Justice Minister Jeff Radebe. File photo: Dumisani Sibeko

Johannesburg - As Finance Minister Pravin Gordhan preached the gospel of austerity and value for money, the very financial statements he spoke to on Wednesday highlighted the recently approved procurement of a car for Justice Minister Jeff Radebe to the tune of R1.5 million.

“Wasteful expenditure on expensive cars and overseas trips is unacceptable,” Gordhan said in addressing the National Assembly on Wednesday.

It was with these words that Gordhan moved the country one step forward with his announcement of steps to curb lavish living and exorbitant spending by government leaders.

Expensive luxury cars and unnecessary business class flights, protracted hotel stays, pricey dinners and booze-filled nights would be nipped in the bud in the spirit of “cutting or minimising costs and stopping abuse”.

However, the medium-term budget policy statement tabled in Parliament revealed that the National Treasury had approved the spending of R1.5m on a new vehicle for Radebe.

The revised budget statements for the Justice Department and its entities showed that R1.5m had been shifted to the ministry from an agency under its wing to pay for the new car for Radebe.

At his press briefing on Thursday following the cabinet’s fortnightly meeting the day before, Minister in the Presidency for Performance Monitoring and Evaluation Collins Chabane failed to answer a question about whether he recognised the irony in such an exorbitant sum having been approved for Radebe’s new car when Gordhan had preached austerity in Parliament.

Radebe’s spokesman, Mthunzi Mhaga, said on Thursday the transfer of the funds for the car was an “administrative action done by officials within the department”.

According to the ministerial handbook, ministers qualified for a vehicle worth 70 percent of their annual package, he said.

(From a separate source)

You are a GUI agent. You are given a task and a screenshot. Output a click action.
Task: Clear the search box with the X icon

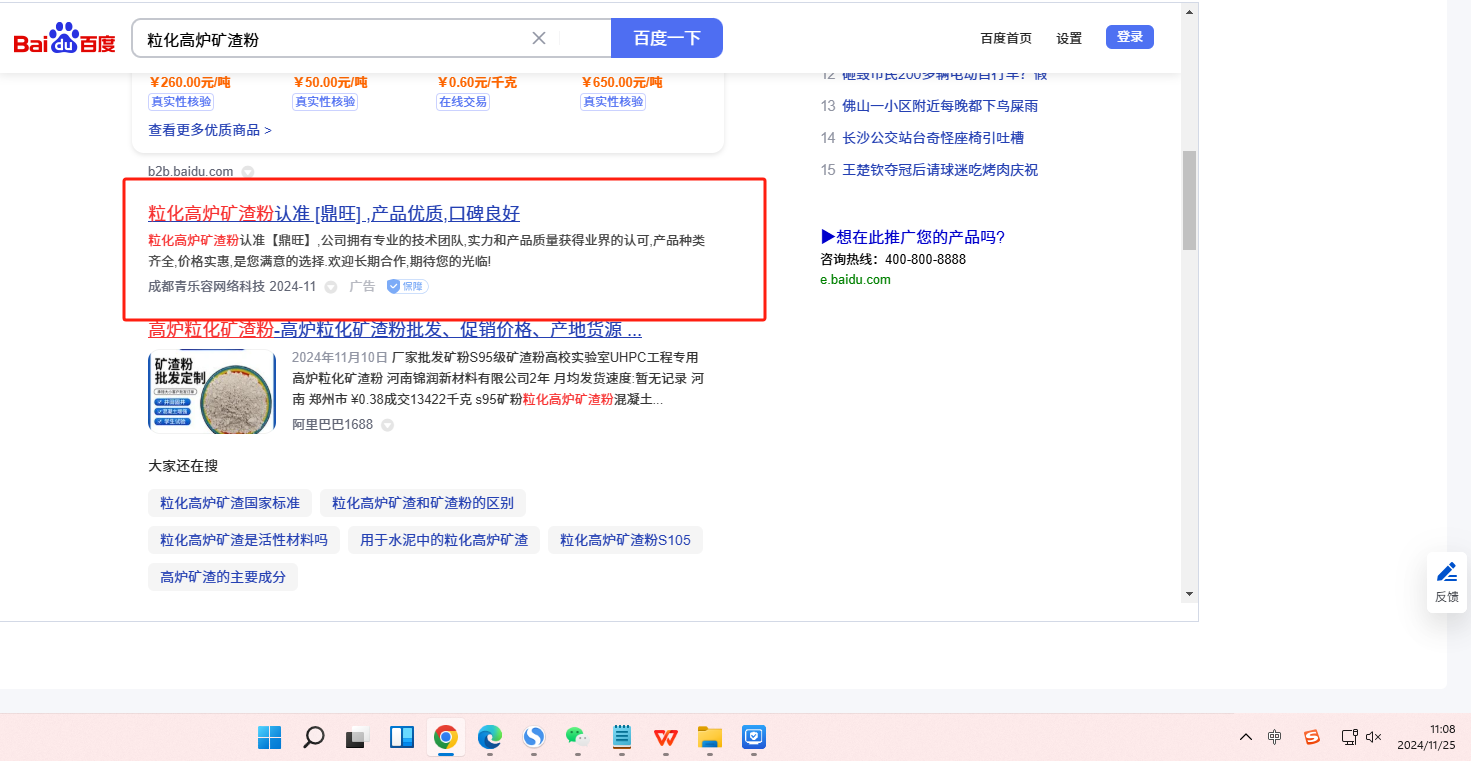(539, 38)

In Radebe’s case, this was R1.4m.

“It is impossible that the minister can buy a vehicle worth R1.5m because he does not qualify and therefore that is wrong and inaccurate. He has never at any given point even considered a vehicle of that price. The minister’s car in Cape Town must be returned to where it was leased from soon, at the end of October,” he said.

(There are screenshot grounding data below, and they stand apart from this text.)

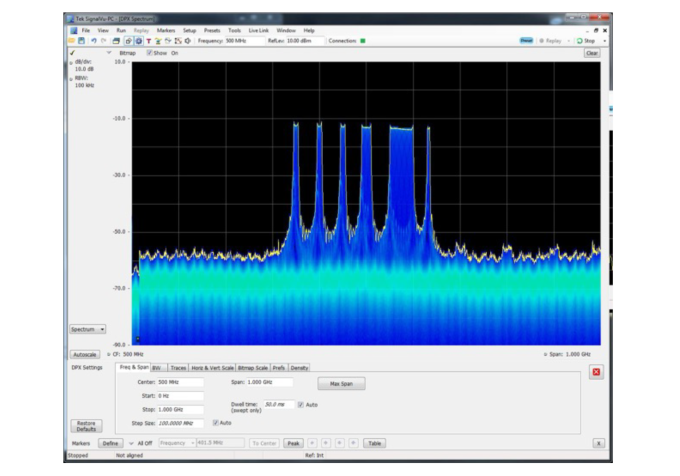680x476 pixels.
Task: Toggle the Show trace checkbox
Action: pyautogui.click(x=151, y=53)
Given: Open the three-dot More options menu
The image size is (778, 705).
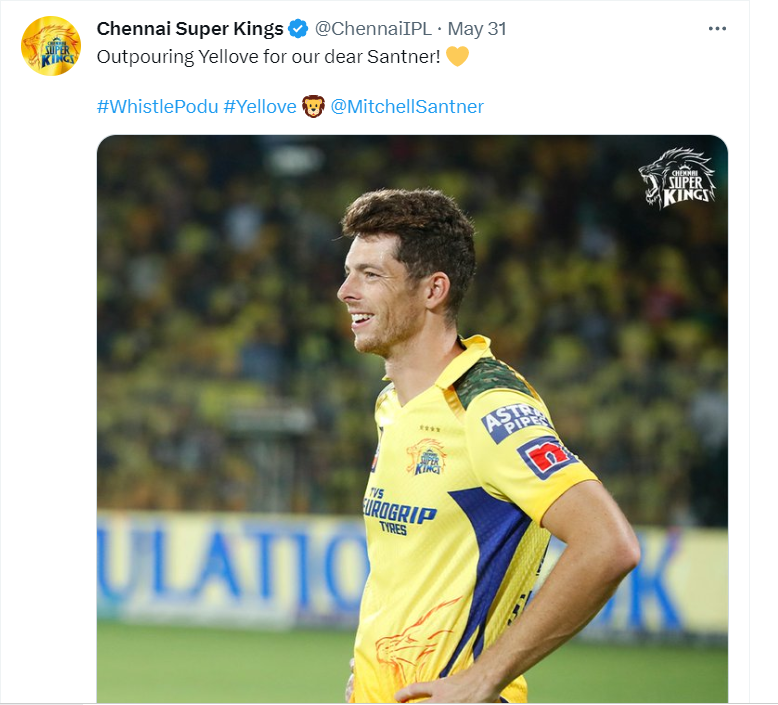Looking at the screenshot, I should point(717,29).
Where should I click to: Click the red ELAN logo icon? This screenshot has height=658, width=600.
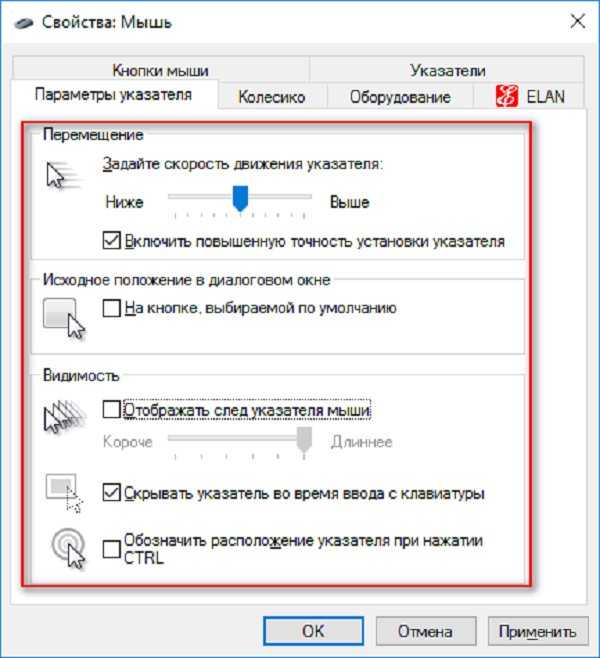tap(507, 96)
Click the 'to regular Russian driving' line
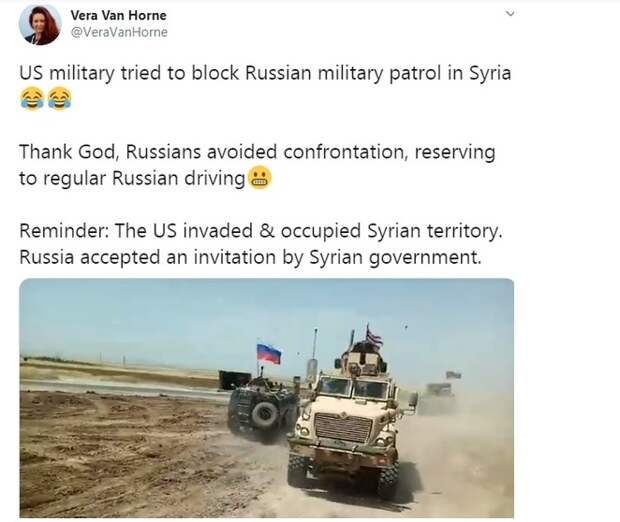Viewport: 620px width, 522px height. coord(132,178)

Mhaga added that “in view of the October 23 cabinet cost- cutting measures, including standardised vehicle purchases, the officials in the department will suspend the purchase of the vehicle pending determination by the cabinet of the purchase method for ministers”.

Gordhan’s spokesman, Jabulani Sikhakhane, said he was in meetings all day and could not comment.

Gordhan said in Parliament that, “as government, we acknowledge that we too must provide value for money”.

“Although most government spending is effectively managed, there are many opportunities to cut or minimise costs and stop abuse. To achieve value for money in these initiatives, we need improvements right across government in financial management. This applies equally to provinces and municipalities, where we have to see much better accountability and discipline in the stewardship of public funds.”

Chabane, reporting to the media on decisions taken at Wednesday’s cabinet meeting, moved to reinforce the moral ground claimed by Gordhan.

He said the long-awaited ministerial handbook, which guided the executive in their spending habits, would be completed soon. The handbook has been under review for about four years.

 

Chabane hailed President Jacob Zuma as having “led from the front”.

“The president is the one who directed us to look and measure what are the things we can do to cut, and then direct it. The president is leading from the front. It did take a bit of time with consultations and technical issues, but we are at a stage where all those matters will be resolved with a legally binding document guiding us.”